Fourteen of the 21 products in Nasdaq- and Hong Kong-listed Zai Lab's pipeline are also licensed from others, including ovarian cancer drug Zejula from GlaxoSmithKline PLC and brain tumor therapy Optune from NovoCure Ltd.

"In the past five years, we have proved to the market our capability of picking the right products to license in. These licensed products helped us grow and generate cash flow and set the way for our own research and development," Zai Lab said in its response to S&P Global Market Intelligence.

The company's sales are mainly generated from Zejula and Optune, with Zai Lab's total revenue more than tripling year over year to about $48.96 million in 2020, according to a March 1 earnings report.

However, Innovent's Ede said therapies developed in-house will gradually become the pillar of Chinese drugmakers' pipelines as these companies and investors become more sophisticated and focus their research and development capabilities.

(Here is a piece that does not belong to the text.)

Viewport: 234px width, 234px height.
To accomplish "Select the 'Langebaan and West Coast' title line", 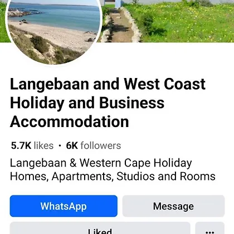I will (x=108, y=84).
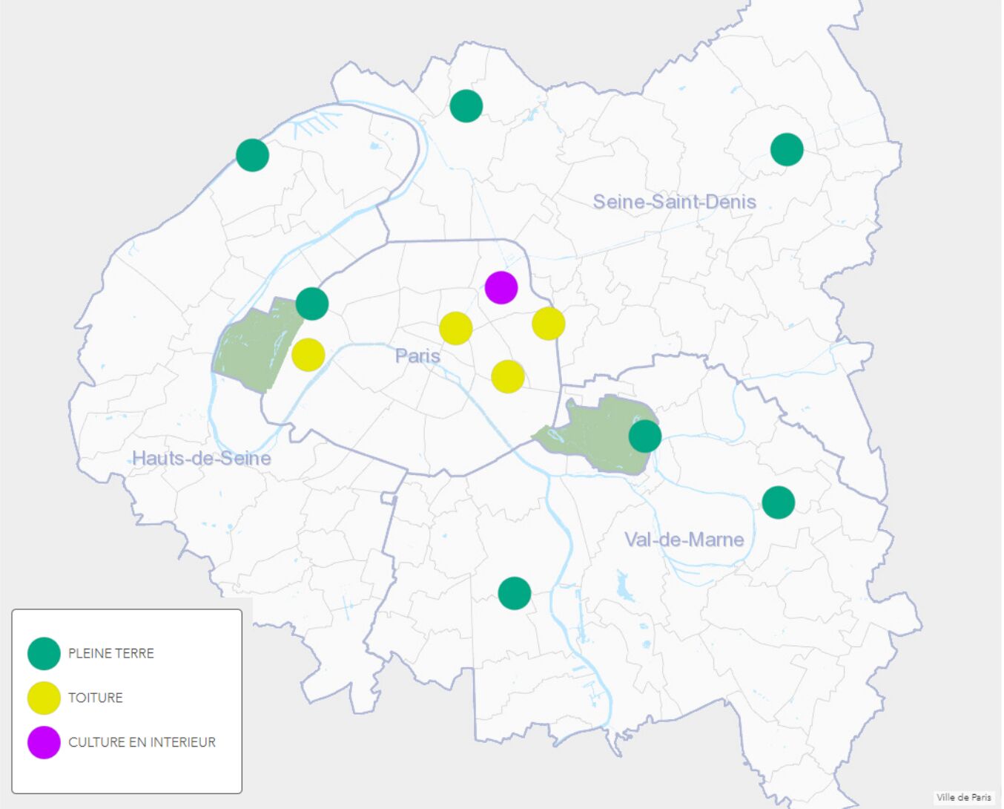Click the green PLEINE TERRE legend swatch
This screenshot has width=1004, height=809.
click(x=44, y=653)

"We do see the trend continuing as many Chinese companies look to shift from progressing 'me too' or 'me better' medicines to truly innovative products. Licensing deals have long been a part of global biopharmaceutical companies' strategy to augment their internally developed pipeline, so we also expect leading Chinese companies to adopt a similar strategy in the long run," said Woo.

Everest has started its own drug discovery effort, Woo added, while Zai Lab said it now has seven self-developed products undergoing preclinical and clinical studies.

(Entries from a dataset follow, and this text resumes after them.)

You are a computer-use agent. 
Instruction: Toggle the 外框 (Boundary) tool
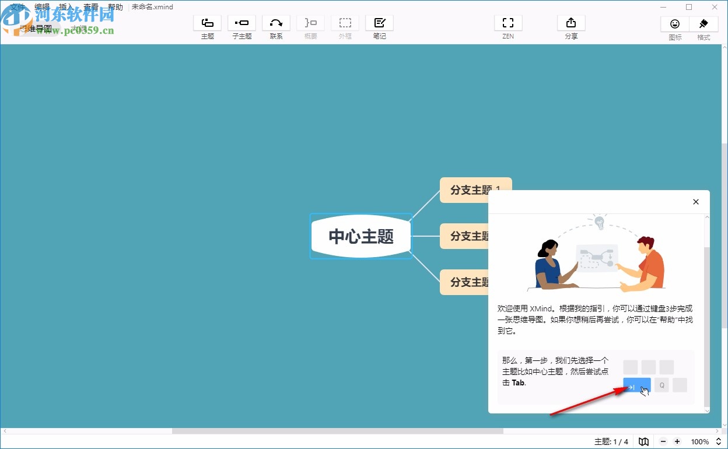coord(345,26)
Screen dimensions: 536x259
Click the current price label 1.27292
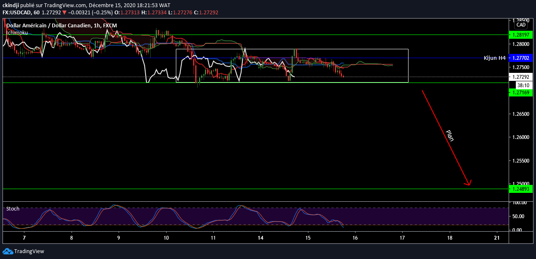[x=521, y=77]
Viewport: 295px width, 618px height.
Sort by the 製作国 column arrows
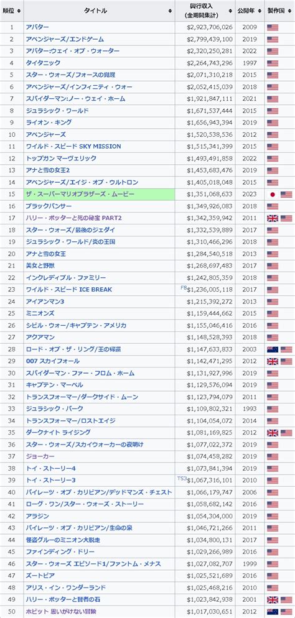pos(289,11)
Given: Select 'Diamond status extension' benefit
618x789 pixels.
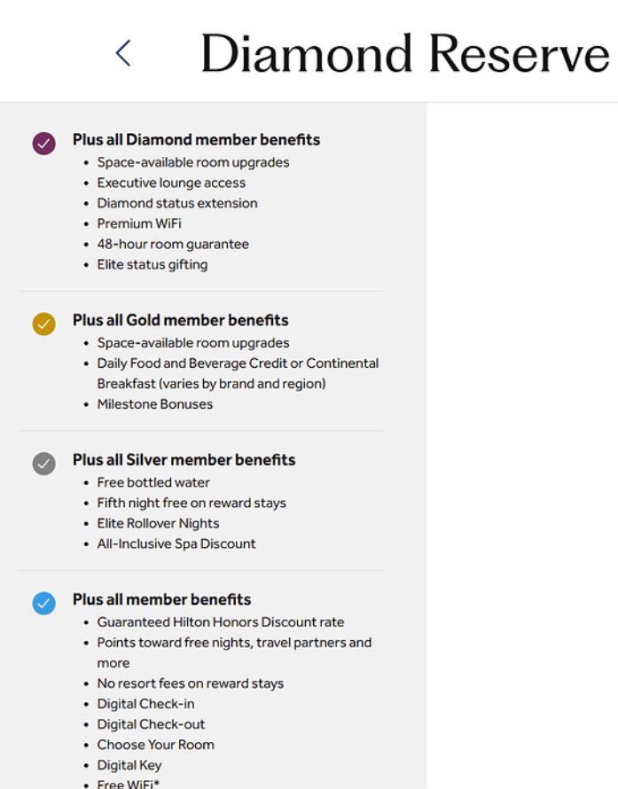Looking at the screenshot, I should (x=177, y=203).
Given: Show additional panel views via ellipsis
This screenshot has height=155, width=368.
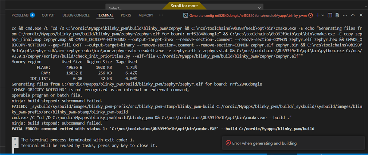Looking at the screenshot, I should [161, 15].
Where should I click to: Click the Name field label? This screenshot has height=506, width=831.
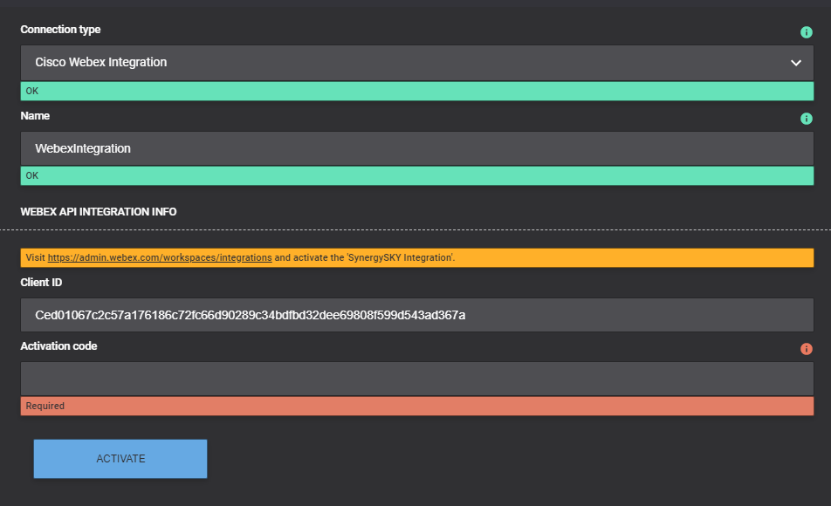tap(35, 116)

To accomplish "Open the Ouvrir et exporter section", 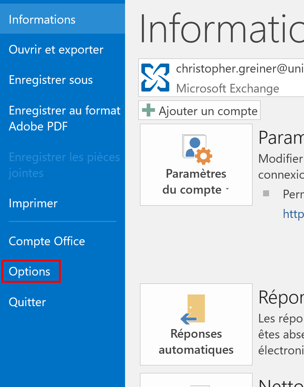I will click(56, 50).
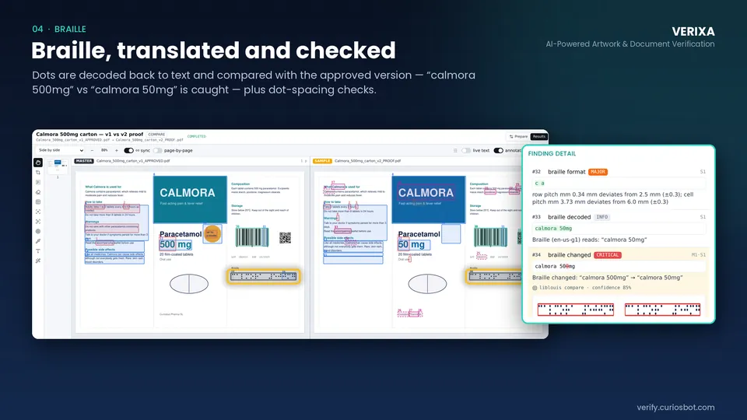This screenshot has height=420, width=747.
Task: Select the hand pan tool
Action: click(38, 163)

Ede said more Chinese companies will look into treatments that can be used in combination with their existing therapies and aim for markets outside of China.

"More and more [Chinese] companies will be looking into global rights. This will increase not just licensing in, but may increase merger and acquisitions of small companies," Ede said.

From drugs to discovery platforms

L.E.K.'s Wang said treatments for diseases with a huge patient base and unmet needs will be popular for Chinese companies searching for licensing targets.

"Oncology has been the focus but you will see more diversified interests. Neurology, for example, is increasing [as well as] other specialty drugs such as dermatology and nephrology," he said.

Innovent's Ede said Chinese companies will also become more interested in drug discovery platforms and related technologies.

In June 2020, Innovent licensed the rights to use Roche Holding AG's chimeric antigen receptor T cell platform, as well as technologies to develop immunotherapies for cancer, with the Swiss pharmaceutical company retaining the option to license the resulting products Innovent will develop outside of China.

"That is a very unique licensing deal. We are not licensing a product, but we are licensing a platform to enhance our capability of developing drugs. These kinds of collaborations can also expand in the future," Ede said.

Similarly, in 2019, Sino Biopharmaceutical Ltd. unit Nanjing Chia Tai Tianqing Pharmaceutical Co. secured the rights to develop cancer therapies using Abpro Bio Co. Ltd.'s DiversImmune drug discovery platform in a deal worth up to $4 billion — the largest licensing deal conducted by Chinese buyers between 2015 and 2019, according to the Pharmcube report.

Ede said artificial intelligence drug discovery platforms, messenger RNA, gene editing, CAR-T cell therapies and antibody-drug conjugates a type of targeted therapy for cancer are among assets that Chinese companies may be interested in next.